Fox Corner
Community Wildlife Area is a truly locally managed site. Having suffered long-term dumping and misuse and a succession of
non-conforming planning uses and applications, the land was bought by compulsory purchase order in 1989 by Guildford
Borough Council to give it permanent protection. Local residents then asked for the chance to create a wildlife area
for Fox Corner and in 1990 a partnership group was set up, involving residents, Guildford Borough Council, Surrey Wildlife
Trust and Merrist Wood College, to bring the site back to life.

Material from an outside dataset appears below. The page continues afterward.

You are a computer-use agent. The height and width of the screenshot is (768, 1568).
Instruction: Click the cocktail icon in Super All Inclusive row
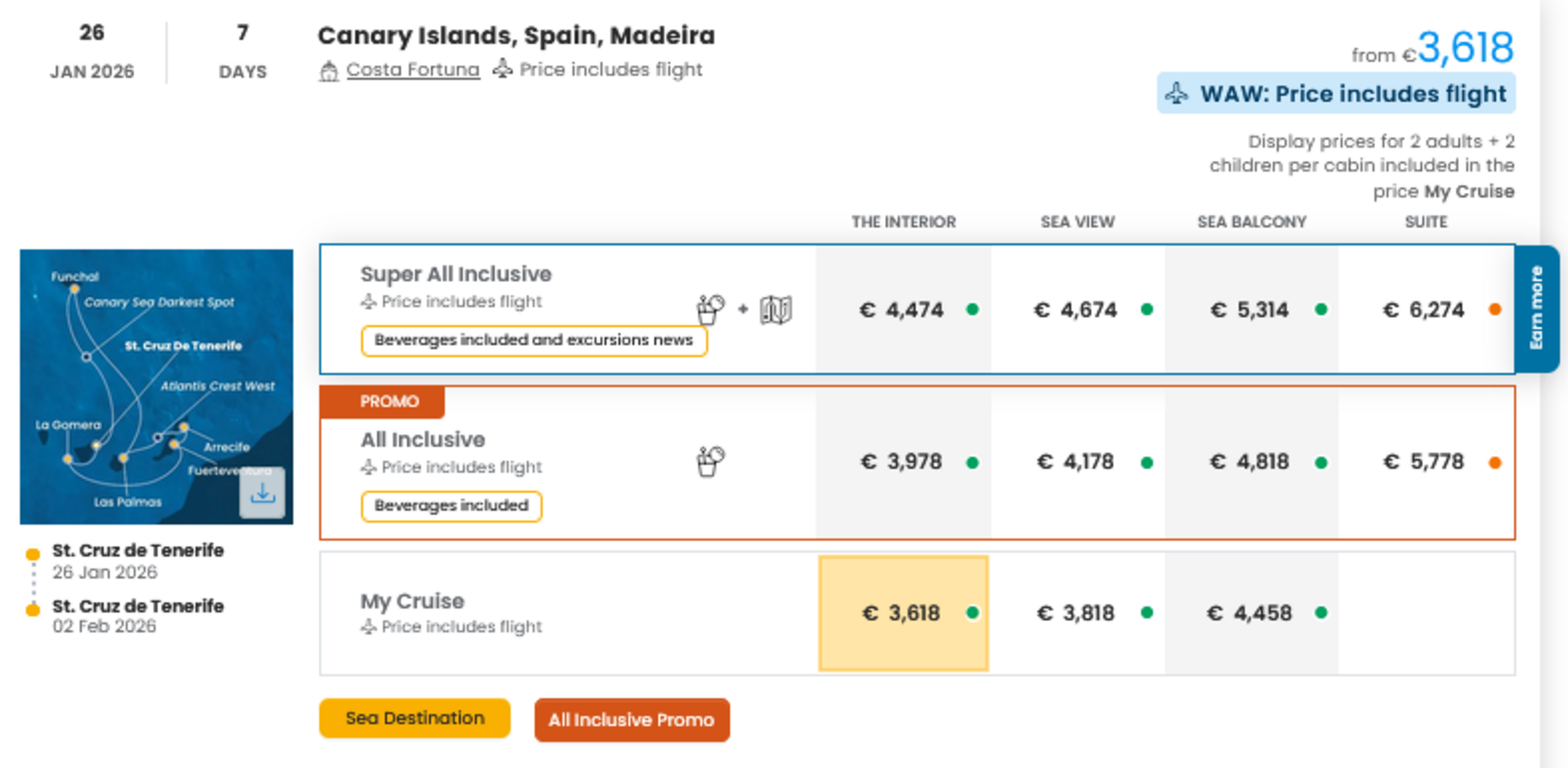711,308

In just 12 years, this 14 acre site has been transformed along the lines of its founding vision to create a
self-sustaining and varied habitat requiring the minimum of intervention at the same time as promoting public access,
enjoyment and education.
Once the Borough
Council had cleared the ramshackle buildings at the front of the site and removed hardstandings and general debris, the
Association began the long process of restoring the Area to its natural state beginning with the planting of native trees
and hedgerows followed by an impressive list of improvements and projects:-
- The creation of a pond in the wet area adjacent to Stanford Brook together with a
pond-dipping platform and boardwalk
- The construction of a hard spinal path to provide access for wheelchairs and pushchairs
- The addition of a wildflower meadow
- The installation of site interpretation boards
- The development of a mown green path network
The Fox Corner Community Wildlife Area Association currently has over 150 members, has a 50 year lease and became a
Registered Charity (No 1083119) in October 2000. It raises its own funds and with its partnership organisations arranges
all the work and events on the site. Traditional management techniques are used wherever possible including the coppicing
of trees and laying of hedgerows.
Volunteers from the Association carry out the bulk of maintenance tasks with the bigger projects executed through outside
contractors with funding from several sources, the largest being the SITA Environmental Trust.